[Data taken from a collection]
---+---
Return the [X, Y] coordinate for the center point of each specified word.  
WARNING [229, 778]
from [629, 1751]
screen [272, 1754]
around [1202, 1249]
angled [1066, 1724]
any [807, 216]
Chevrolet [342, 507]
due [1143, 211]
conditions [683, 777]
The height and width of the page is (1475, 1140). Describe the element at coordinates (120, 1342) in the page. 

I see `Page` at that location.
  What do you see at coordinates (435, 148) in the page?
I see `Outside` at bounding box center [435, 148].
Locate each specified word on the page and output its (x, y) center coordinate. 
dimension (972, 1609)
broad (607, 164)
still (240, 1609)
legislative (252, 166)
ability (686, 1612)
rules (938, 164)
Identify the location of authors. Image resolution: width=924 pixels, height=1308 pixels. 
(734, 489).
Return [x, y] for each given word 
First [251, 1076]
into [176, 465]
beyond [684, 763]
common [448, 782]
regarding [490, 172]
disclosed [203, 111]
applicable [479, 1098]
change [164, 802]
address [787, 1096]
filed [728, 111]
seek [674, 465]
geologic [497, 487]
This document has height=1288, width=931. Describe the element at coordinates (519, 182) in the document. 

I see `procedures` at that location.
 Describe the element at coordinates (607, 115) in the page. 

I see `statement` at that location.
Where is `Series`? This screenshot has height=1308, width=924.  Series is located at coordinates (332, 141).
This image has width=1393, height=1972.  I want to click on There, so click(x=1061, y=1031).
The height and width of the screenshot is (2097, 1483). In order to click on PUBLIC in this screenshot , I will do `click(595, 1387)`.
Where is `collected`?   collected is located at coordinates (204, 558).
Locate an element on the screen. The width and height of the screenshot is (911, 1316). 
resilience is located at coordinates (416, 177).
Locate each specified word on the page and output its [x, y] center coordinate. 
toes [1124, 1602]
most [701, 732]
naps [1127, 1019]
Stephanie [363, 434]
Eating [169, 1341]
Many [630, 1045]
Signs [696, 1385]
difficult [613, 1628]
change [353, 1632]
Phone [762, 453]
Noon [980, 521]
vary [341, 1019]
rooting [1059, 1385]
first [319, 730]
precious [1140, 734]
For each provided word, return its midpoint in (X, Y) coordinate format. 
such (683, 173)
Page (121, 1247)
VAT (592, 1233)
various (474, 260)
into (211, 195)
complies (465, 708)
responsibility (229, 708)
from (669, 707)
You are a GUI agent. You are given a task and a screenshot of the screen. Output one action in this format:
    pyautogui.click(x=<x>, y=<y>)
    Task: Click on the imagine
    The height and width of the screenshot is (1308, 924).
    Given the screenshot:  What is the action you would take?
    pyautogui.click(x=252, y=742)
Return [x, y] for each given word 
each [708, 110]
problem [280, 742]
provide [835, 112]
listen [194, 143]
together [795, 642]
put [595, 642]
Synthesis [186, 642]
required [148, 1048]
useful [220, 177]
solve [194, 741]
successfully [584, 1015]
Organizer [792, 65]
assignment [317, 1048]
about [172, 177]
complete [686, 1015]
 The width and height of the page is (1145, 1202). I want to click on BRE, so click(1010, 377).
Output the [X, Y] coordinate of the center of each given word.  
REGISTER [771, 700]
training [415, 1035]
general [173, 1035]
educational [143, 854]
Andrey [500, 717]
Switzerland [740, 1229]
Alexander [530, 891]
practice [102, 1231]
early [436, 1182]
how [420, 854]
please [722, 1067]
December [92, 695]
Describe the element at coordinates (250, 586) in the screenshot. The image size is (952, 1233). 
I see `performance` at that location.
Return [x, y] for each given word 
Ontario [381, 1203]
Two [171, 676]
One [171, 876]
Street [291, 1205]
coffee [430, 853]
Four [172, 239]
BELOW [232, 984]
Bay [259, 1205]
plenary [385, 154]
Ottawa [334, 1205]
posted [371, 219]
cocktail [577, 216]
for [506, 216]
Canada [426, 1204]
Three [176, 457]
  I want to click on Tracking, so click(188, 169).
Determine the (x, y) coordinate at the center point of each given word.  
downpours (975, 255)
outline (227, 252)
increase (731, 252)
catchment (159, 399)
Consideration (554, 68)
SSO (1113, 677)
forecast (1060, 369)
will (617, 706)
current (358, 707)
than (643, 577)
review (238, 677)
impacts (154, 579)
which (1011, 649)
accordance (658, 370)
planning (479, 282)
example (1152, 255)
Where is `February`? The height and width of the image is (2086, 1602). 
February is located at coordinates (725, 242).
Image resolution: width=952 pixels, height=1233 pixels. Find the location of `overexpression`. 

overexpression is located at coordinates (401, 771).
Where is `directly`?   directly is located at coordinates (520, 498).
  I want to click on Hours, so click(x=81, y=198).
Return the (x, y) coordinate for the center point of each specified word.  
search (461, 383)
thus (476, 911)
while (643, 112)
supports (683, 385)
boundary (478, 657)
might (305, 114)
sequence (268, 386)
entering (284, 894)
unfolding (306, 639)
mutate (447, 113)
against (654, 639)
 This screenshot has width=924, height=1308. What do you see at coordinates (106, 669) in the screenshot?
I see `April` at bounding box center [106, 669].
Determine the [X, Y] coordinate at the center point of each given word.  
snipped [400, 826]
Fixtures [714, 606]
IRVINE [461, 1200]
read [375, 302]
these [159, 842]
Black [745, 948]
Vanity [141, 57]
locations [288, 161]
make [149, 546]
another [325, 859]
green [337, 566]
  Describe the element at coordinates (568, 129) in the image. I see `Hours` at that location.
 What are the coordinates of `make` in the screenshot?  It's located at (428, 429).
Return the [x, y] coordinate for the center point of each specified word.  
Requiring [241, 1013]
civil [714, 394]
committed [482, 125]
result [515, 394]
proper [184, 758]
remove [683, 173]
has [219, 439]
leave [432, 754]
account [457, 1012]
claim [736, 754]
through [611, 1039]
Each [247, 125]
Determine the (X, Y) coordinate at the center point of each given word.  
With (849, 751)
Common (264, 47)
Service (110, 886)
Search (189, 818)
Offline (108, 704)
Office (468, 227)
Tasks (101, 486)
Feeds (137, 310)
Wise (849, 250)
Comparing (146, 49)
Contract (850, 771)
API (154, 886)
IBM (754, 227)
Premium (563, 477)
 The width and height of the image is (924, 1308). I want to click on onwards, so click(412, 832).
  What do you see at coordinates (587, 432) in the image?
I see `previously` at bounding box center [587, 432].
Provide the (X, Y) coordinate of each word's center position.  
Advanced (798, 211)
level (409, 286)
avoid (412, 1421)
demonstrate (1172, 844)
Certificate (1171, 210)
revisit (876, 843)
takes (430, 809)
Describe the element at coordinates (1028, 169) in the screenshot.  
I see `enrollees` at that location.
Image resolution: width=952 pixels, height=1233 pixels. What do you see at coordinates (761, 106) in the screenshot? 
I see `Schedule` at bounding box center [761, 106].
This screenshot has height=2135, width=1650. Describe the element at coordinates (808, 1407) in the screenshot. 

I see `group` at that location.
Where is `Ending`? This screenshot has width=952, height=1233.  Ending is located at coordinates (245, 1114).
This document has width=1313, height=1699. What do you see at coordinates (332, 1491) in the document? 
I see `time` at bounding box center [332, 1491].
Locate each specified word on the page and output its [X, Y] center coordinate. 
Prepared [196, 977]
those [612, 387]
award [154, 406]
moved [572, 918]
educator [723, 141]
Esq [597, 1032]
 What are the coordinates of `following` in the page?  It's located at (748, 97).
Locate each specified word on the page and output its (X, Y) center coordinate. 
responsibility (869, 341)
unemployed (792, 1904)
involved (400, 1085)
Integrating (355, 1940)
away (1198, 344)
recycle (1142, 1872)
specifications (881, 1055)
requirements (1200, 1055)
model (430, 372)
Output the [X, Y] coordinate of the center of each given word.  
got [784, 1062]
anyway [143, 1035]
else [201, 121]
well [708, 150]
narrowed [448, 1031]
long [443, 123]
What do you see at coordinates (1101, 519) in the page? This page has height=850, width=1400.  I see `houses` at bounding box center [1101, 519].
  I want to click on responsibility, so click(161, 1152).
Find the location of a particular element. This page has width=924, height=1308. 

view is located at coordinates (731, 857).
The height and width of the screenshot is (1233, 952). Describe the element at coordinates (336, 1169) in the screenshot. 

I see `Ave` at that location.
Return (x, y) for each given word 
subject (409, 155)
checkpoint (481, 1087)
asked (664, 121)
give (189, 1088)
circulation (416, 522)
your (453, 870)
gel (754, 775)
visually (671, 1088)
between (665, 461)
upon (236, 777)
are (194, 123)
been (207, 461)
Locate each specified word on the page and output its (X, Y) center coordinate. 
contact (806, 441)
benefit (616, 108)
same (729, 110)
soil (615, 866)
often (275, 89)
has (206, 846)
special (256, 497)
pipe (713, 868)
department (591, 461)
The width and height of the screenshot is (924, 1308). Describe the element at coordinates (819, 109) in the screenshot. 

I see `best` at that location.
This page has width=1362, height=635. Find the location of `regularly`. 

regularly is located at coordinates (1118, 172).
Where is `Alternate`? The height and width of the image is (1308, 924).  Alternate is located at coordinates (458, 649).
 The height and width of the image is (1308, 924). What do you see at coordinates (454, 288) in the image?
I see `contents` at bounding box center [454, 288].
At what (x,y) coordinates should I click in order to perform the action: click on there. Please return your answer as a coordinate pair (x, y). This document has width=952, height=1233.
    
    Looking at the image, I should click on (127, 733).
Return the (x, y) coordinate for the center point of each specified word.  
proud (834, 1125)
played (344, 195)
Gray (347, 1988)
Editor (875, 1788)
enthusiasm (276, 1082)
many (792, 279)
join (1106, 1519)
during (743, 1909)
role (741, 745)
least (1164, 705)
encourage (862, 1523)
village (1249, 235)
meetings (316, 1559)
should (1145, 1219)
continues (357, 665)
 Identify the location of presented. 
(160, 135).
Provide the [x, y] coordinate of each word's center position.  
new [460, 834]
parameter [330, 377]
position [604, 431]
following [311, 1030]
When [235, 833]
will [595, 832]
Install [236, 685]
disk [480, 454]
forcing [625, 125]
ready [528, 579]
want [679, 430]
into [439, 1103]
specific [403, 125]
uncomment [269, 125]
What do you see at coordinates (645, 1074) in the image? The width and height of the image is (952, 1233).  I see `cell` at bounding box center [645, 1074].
---+---
▸ **Problem**: Copy the stretch of data from the line containing "entering (284, 894)" through the line containing "another [325, 859]", renaming "Fixtures" to "Fittings" and leaving everything else the same.

▸ **Correct output**:
entering (284, 894)
unfolding (306, 639)
mutate (447, 113)
against (654, 639)
 This screenshot has width=924, height=1308. What do you see at coordinates (106, 669) in the screenshot?
I see `April` at bounding box center [106, 669].
Determine the [X, Y] coordinate at the center point of each given word.  
snipped [400, 826]
Fittings [714, 606]
IRVINE [461, 1200]
read [375, 302]
these [159, 842]
Black [745, 948]
Vanity [141, 57]
locations [288, 161]
make [149, 546]
another [325, 859]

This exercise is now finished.